Every clinical researcher who has wrestled with messy electronic health records — missing labs, conflicting codes, inconsistent units — knows the preprocessing bottleneck can dwarf the actual analysis. A direct performance benchmark of three leading AI language models against traditional expert-built pipelines now offers a concrete answer to whether that bottleneck can be automated away without sacrificing predictive quality.
Three major large language models — GPT-4, Claude 3.5 Sonnet, and Gemini 1.5 Pro — were tasked with generating preprocessing scripts across five data cleaning and two feature engineering challenges on three well-established clinical datasets: MIMIC-IV, the eICU Collaborative Research Database, and NHANES 2017–2020. Performance was measured on both the quality of the cleaning itself and the downstream predictive power for in-hospital mortality using XGBoost and logistic regression, quantified by AUROC and F1 score. Claude 3.5 Sonnet led data cleaning with a mean F1 of 0.90, GPT-4 followed at 0.89, and Gemini 1.5 Pro reached 0.85 — all surpassing the conventional rule-based pipeline benchmark.
This finding deserves careful contextualizing. Rule-based pipelines, while labor-intensive, are deterministic and auditable — qualities that regulatory and clinical environments demand.
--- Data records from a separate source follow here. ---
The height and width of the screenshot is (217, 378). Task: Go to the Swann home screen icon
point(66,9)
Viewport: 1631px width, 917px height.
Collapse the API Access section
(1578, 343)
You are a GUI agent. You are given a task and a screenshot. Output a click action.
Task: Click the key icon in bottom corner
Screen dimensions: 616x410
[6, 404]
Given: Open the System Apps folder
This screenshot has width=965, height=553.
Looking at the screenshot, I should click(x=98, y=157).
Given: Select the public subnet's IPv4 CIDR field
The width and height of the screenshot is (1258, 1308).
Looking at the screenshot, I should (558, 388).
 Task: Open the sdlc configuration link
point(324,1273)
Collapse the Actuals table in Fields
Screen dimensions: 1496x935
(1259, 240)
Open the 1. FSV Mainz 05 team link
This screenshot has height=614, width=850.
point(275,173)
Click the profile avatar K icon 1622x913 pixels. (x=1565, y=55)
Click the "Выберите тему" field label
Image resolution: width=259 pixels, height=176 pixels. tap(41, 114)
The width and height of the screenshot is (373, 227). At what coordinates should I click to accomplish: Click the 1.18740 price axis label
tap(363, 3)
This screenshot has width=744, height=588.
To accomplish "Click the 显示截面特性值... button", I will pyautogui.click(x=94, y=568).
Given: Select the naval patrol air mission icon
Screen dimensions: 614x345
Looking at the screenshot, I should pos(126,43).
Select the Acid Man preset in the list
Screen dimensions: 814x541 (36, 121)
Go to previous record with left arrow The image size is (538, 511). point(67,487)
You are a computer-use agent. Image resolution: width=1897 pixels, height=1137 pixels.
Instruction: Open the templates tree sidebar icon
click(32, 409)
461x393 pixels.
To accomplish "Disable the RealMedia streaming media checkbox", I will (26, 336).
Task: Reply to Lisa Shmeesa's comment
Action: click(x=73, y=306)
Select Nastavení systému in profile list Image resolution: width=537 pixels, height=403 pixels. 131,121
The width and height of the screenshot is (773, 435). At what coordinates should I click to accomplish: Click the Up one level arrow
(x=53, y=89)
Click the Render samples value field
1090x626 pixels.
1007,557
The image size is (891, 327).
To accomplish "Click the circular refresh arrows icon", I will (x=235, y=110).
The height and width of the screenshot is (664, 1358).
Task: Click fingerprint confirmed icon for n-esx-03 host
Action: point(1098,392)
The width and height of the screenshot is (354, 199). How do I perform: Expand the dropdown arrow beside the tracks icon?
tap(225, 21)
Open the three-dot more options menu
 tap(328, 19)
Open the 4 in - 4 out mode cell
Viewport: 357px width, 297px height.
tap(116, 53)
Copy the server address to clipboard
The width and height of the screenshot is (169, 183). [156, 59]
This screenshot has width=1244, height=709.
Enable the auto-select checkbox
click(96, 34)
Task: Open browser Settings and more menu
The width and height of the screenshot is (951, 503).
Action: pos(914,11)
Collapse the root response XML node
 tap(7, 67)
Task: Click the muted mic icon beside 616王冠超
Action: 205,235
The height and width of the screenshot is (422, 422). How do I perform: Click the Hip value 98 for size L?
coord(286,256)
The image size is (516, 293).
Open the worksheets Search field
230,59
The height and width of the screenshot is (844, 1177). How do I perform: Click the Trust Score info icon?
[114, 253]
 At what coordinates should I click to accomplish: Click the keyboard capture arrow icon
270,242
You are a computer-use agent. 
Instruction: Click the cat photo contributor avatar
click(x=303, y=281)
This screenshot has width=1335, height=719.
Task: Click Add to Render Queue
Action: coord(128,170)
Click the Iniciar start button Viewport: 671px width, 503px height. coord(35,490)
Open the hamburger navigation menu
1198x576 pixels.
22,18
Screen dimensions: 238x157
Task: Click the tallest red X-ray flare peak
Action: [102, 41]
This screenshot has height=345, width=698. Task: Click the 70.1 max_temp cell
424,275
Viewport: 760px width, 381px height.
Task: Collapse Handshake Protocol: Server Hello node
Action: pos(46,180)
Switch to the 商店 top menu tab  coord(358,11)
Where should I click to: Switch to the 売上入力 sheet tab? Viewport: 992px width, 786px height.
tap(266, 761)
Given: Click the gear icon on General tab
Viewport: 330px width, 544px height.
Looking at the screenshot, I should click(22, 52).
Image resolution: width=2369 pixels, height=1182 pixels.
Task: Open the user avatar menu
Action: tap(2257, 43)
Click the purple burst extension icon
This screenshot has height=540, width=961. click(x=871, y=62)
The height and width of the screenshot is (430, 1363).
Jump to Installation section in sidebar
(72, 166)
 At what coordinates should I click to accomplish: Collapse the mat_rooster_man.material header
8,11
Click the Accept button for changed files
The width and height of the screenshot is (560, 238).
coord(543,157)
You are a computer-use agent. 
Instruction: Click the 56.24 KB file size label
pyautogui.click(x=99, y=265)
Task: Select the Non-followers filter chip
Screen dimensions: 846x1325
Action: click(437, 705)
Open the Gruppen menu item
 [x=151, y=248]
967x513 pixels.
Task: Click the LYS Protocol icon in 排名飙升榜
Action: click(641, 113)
The fact that LLM-generated scripts performed comparably or better on F1 does not automatically translate to deployment-ready solutions; hallucinated imputations or plausible-but-wrong clinical coding decisions could introduce subtle biases invisible to downstream metrics. The study's reliance on publicly available, relatively well-curated datasets also means real-world performance on messier institutional EHRs remains an open question. Still, for research contexts where iterative preprocessing is the norm, this benchmark represents a genuinely useful signal: AI-assisted data wrangling may cut weeks of analyst time while preserving — and potentially improving — model performance. The field should now push toward interpretability and auditability standards before clinical deployment becomes routine.